HEALTH FOR ALL and A REAL MEDICAL SERVICE. The picture of the crowded outpatients' waiting room in a hospital is familiar; only the clothes look a bit old- fashioned. Another showing a patient getting special preventative treatment is captioned “This is out of reach of most people, who must wait for serious illness to receive attention". Forecasts of immediate free explorative X-rays, dental treatment and chiropody are especially ironic today, when not only are waiting lists growing ever longer but both examination and treatment have again become fee-charging in the case of the latter two.

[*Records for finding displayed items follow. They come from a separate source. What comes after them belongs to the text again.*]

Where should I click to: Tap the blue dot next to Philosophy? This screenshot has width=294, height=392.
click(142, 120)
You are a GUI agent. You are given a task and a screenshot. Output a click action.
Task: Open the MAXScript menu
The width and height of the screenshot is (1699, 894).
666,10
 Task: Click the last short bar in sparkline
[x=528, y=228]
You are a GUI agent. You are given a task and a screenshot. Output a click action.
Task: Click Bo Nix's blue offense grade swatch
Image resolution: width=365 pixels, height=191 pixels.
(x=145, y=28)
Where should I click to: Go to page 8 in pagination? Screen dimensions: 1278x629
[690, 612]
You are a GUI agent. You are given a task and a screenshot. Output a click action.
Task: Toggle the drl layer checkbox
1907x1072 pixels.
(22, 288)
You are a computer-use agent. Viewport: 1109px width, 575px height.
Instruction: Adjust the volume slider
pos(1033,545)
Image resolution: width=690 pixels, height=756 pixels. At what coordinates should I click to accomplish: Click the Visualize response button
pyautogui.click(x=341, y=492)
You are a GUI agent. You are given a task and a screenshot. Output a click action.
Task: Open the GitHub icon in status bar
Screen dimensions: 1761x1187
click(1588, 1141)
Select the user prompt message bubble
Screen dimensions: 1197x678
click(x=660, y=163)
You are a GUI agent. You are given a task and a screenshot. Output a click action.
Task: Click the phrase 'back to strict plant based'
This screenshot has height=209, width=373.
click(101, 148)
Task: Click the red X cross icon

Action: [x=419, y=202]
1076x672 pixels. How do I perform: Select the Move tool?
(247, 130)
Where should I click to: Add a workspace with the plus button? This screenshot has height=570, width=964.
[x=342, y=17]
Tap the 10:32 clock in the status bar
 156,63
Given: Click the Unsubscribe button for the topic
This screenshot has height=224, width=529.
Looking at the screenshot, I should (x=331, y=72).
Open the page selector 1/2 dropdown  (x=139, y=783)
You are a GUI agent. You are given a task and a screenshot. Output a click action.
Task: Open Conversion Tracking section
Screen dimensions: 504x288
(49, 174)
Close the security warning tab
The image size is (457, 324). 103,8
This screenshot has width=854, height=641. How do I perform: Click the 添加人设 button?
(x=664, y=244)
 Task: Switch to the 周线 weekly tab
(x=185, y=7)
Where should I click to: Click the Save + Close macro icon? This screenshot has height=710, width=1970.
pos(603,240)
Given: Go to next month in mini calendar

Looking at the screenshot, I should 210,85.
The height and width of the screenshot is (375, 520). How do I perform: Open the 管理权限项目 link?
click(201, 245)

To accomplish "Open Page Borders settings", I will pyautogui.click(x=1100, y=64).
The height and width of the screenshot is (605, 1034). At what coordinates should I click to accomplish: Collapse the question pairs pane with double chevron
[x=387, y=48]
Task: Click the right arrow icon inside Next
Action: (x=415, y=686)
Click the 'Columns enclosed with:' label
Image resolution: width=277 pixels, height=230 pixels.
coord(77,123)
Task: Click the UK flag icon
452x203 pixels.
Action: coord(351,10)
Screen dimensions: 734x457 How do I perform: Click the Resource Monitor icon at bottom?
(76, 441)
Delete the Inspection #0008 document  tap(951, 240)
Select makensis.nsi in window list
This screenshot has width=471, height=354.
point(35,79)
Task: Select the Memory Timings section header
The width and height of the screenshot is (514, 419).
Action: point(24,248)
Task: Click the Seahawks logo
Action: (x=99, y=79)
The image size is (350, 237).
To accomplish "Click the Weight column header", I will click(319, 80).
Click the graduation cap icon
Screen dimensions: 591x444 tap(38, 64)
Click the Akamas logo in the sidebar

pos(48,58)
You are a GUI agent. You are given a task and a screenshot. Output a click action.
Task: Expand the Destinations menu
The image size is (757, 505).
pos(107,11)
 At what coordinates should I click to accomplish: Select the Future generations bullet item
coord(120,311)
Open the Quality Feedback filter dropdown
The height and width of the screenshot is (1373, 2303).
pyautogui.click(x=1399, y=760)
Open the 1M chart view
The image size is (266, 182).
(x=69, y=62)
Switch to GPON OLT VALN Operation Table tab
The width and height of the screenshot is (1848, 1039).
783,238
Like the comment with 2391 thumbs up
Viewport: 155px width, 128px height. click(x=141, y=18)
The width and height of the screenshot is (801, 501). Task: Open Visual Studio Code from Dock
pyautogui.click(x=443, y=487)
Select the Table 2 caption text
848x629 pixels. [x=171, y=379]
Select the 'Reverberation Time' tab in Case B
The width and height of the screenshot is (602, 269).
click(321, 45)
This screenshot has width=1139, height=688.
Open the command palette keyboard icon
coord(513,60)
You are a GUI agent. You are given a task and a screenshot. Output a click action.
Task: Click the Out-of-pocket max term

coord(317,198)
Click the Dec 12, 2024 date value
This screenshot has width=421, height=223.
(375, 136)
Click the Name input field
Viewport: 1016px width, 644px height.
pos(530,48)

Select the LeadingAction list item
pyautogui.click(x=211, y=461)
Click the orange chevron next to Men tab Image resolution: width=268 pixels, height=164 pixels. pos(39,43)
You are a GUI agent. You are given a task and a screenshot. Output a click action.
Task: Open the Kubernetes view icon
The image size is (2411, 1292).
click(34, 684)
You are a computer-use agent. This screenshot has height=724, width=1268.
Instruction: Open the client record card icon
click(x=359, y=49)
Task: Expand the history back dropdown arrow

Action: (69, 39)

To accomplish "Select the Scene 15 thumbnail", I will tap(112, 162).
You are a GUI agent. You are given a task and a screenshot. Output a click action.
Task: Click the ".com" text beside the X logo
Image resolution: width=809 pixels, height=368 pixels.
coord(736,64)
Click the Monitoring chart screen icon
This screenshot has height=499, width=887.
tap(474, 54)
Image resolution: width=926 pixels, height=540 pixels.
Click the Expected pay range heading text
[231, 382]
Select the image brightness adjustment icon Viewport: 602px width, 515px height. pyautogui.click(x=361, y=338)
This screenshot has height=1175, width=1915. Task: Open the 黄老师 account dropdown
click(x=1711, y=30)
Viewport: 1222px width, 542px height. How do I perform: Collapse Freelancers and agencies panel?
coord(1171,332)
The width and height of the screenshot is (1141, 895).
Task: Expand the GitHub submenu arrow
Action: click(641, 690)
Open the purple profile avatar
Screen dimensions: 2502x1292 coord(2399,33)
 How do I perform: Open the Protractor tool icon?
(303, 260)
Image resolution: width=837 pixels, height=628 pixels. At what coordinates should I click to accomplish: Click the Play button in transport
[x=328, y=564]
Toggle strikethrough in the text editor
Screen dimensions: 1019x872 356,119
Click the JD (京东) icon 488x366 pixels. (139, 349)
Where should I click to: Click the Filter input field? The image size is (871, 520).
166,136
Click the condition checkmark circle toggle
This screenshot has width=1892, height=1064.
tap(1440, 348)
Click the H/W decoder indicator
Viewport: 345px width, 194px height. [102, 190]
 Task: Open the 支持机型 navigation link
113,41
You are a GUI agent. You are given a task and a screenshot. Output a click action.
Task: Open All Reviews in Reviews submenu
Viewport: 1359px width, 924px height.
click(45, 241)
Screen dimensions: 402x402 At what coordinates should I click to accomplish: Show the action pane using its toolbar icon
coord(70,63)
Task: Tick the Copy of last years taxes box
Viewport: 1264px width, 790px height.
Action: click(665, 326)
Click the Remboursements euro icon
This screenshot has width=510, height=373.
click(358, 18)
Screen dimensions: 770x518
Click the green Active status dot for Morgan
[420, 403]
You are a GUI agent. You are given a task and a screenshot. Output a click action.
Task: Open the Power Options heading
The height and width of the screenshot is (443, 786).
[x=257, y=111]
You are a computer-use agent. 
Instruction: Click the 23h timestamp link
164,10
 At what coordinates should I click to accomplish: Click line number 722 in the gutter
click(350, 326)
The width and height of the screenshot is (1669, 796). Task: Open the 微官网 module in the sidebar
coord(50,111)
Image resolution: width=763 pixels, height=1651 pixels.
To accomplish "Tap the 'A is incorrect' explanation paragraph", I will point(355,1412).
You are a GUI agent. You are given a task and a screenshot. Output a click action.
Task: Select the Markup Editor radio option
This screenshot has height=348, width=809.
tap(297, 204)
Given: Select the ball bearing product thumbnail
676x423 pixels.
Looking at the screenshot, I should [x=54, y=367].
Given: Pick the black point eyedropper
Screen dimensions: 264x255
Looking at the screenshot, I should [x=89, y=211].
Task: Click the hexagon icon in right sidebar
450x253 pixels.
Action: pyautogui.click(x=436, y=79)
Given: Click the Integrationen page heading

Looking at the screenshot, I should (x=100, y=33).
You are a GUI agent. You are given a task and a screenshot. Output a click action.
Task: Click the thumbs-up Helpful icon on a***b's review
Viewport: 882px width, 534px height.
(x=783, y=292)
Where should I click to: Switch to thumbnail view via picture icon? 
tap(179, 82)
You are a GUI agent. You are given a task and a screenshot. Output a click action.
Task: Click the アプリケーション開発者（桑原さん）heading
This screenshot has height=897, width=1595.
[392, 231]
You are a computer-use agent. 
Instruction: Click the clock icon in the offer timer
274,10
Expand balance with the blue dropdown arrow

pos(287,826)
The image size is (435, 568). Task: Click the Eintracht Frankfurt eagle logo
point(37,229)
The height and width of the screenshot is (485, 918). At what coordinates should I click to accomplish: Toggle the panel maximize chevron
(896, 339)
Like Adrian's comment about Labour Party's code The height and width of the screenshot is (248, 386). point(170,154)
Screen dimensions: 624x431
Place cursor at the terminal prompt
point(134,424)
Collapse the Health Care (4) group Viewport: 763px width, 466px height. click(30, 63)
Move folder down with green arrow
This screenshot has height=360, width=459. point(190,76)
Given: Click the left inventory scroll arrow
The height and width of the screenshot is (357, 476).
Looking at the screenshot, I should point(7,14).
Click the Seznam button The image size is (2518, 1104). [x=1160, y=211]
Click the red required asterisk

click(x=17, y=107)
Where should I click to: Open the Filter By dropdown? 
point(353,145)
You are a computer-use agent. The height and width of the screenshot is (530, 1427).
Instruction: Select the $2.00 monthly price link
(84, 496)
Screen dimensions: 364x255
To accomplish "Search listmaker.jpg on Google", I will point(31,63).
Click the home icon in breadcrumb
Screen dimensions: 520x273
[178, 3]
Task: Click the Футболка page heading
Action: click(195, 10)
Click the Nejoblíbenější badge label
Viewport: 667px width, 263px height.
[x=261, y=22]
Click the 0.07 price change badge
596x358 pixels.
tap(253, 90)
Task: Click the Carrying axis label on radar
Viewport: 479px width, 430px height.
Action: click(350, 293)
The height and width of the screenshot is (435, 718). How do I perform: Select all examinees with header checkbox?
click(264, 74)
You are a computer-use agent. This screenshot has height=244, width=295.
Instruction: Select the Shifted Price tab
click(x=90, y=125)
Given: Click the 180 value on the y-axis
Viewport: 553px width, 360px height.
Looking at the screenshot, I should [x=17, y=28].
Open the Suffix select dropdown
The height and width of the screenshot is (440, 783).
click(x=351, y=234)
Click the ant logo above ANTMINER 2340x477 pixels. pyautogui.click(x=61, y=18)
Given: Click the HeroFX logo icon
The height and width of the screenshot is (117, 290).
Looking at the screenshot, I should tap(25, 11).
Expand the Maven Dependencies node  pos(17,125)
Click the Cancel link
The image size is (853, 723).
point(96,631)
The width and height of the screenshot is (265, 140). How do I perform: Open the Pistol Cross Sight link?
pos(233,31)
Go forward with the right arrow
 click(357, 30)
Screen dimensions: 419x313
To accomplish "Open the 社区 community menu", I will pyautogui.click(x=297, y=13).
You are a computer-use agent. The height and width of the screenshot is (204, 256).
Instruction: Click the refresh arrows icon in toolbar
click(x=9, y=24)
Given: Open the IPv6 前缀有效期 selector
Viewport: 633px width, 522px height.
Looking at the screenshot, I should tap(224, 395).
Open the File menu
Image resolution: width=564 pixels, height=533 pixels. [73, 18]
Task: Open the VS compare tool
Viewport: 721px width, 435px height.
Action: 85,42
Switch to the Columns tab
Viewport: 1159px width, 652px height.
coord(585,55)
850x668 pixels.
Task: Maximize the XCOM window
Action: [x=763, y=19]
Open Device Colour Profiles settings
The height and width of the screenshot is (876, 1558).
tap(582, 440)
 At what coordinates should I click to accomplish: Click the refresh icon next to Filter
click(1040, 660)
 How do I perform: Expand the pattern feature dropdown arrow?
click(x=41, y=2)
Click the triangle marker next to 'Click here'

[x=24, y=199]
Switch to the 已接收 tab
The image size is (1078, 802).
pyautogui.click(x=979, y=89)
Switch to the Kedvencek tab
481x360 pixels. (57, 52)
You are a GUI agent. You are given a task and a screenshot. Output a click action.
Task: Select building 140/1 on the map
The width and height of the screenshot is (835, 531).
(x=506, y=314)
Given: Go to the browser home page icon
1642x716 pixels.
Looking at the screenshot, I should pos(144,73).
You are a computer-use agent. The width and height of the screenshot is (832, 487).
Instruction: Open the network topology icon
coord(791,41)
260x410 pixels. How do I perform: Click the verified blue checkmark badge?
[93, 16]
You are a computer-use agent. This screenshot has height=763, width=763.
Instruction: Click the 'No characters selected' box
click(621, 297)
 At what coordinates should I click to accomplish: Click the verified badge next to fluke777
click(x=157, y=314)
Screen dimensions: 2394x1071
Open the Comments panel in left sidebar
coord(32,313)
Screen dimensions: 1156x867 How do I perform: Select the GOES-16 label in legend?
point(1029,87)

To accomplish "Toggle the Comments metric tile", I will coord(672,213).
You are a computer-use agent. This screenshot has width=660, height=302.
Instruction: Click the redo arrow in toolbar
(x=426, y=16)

The final article, WHEN WORK IS OVER deals with how we shall be spending our leisure time. Compared to the "exotic” cruises, foreign and far-away places we want (and pay for) during our two or three weeks off the chain, their expectations were indeed modest. Would J. B. Priestley say today, as he did in Picture Post, “Nor can I agree with those theorists who believe that this . . . silly style of amusement is something deliberately imposed upon the masses by wicked capitalists". While we agree with him that creative activity is a satisfying use of leisure time, his view that woman needs more leisure time than a man to enable her to "cultivate all the small graces of living and making herself and her domestic surroundings look more attractive" is quaint, to say the least, on two counts. It is not only the idea of the “little home-maker", but the notion that housework is leisure!

At the end of the Special Issue, Picture Post asked readers for their views on the PLAN FOR BRITAIN. Although too late for publication (Picture Post was long ago laid to rest) we give them now. This is not with the benefit of hindsight, but in the certain knowledge that our comrades would have said the same thing in 1941.

However good the intention, while society is ruled by the profit motive, it cannot be made to run for the benefit of the majority, the workers. Capitalism cannot be reformed to any significant degree. The only alternative is to replace it with socialism. We will then achieve not just a Better Britain but a Better World.